Reyes Peak Health Forest Project ruling moves to federal appeals court

Environmental organizations recently appealed a federal judge’s ruling in favor of the U.S. Forest Service’s Pine Mountain chaparral removal project to the 9th U.S. Circuit Court of Appeals. 

click to enlarge Reyes Peak Health Forest Project ruling moves to federal appeals court
Photo by Bryant Baker
ANOTHER LOOK: After receiving a ruling in favor of a U.S. Forest Service tree and chaparral removal project in the Pine Mountain area, environmental organizations filed an appeal to the U.S. 9th Circuit Court of Appeals in hopes of a different outcome.

Known as the Reyes Peak Forest Health Project, the Los Padres National Forest project would remove chaparral and trees across 755 acres that extend along Pine Mountain between state Highway 33 and Reyes Peak in Ventura County, bordering Cuyama in Santa Barbara County. The project moved forward as part of an effort to mitigate wildfire impacts and declining health conditions in the area, according to previous Sun reporting. 

“We are confident in the current science used in developing our forest health projects that will enhance the survivability of Reyes Peak as threats from climate change impact these unique areas,” said Andrew Madsen, a spokesperson for Los Padres National Forest. 

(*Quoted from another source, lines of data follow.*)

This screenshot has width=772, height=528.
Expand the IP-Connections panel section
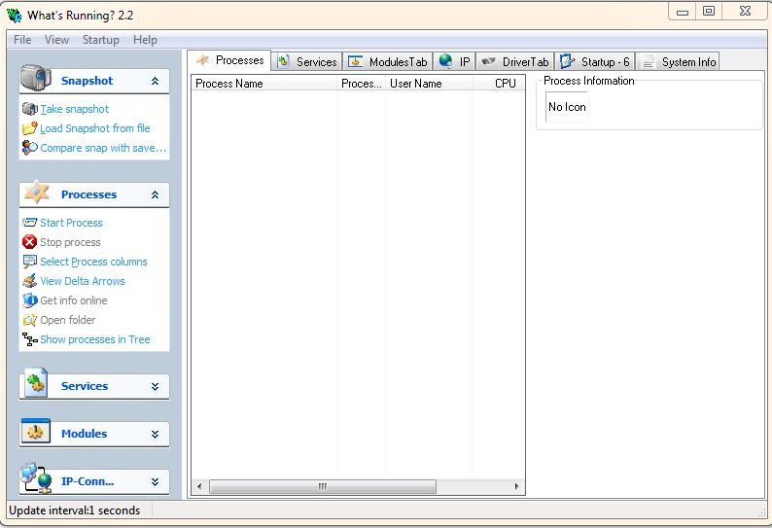[155, 481]
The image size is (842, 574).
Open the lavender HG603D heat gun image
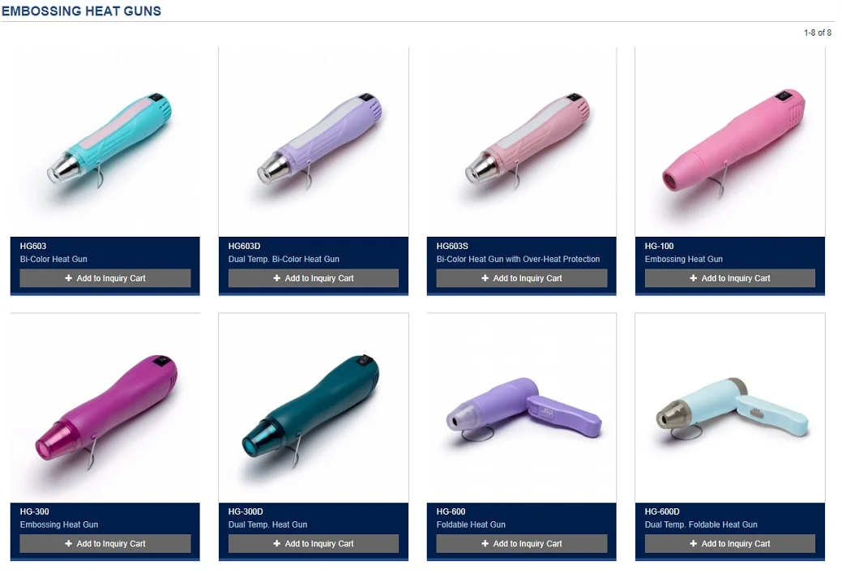(x=314, y=142)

Bryant Baker, the director of conservation and research for the nonprofit Los Padres ForestWatch, told the Sun that the coalition of plaintiffs—including ForestWatch, the Environmental Defense Center, the Center for Biological Diversity, and Patagonia—want an appeals court to look at the case again because they believe the Forest Service violated the Endangered Species Act, the National Environmental Policy Act, and the Roadless Area Conservation Rule. 

“The project didn’t go through an environmental assessment or impact report;  [the Forest Service] used a loophole called a categorical exclusion. It’s important [for] projects of this size and scope, especially for projects that are extremely controversial. About 16,000 people submitted comments against this project,” Baker said. 

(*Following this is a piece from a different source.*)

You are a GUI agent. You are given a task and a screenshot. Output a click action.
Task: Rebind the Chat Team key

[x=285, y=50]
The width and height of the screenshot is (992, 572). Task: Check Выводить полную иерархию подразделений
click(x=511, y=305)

Categorical exclusions allow certain projects to bypass the federal environmental review process based on location and size requirements, Baker said. 

“Some are specific on what they can be used for like road maintenance or painting a ranger station because every single action a federal agency takes has to go through some level of environmental review for any action,” Baker said. “Of course it’d be ridiculous to fix a door at a ranger station that they would have to go through a full-blown environmental statement.” 

In the last 10 years, Congress has added more categorical exclusions to environmental review requirements, including the Healthy Forest Restoration Act, a law that allows agencies to reduce the risk of fire and protect endangered species, he said. 

“There are specific requirements that the Forest Service has for using these categorical exclusions, and we think they did not meet these requirements and the district court incorrectly said that they did,” Baker said. 

The plaintiffs went through a long process to determine their appeal and legal strategy, Baker said. The coalition met the 60-day appeal deadline and should be filing its first brief in late November.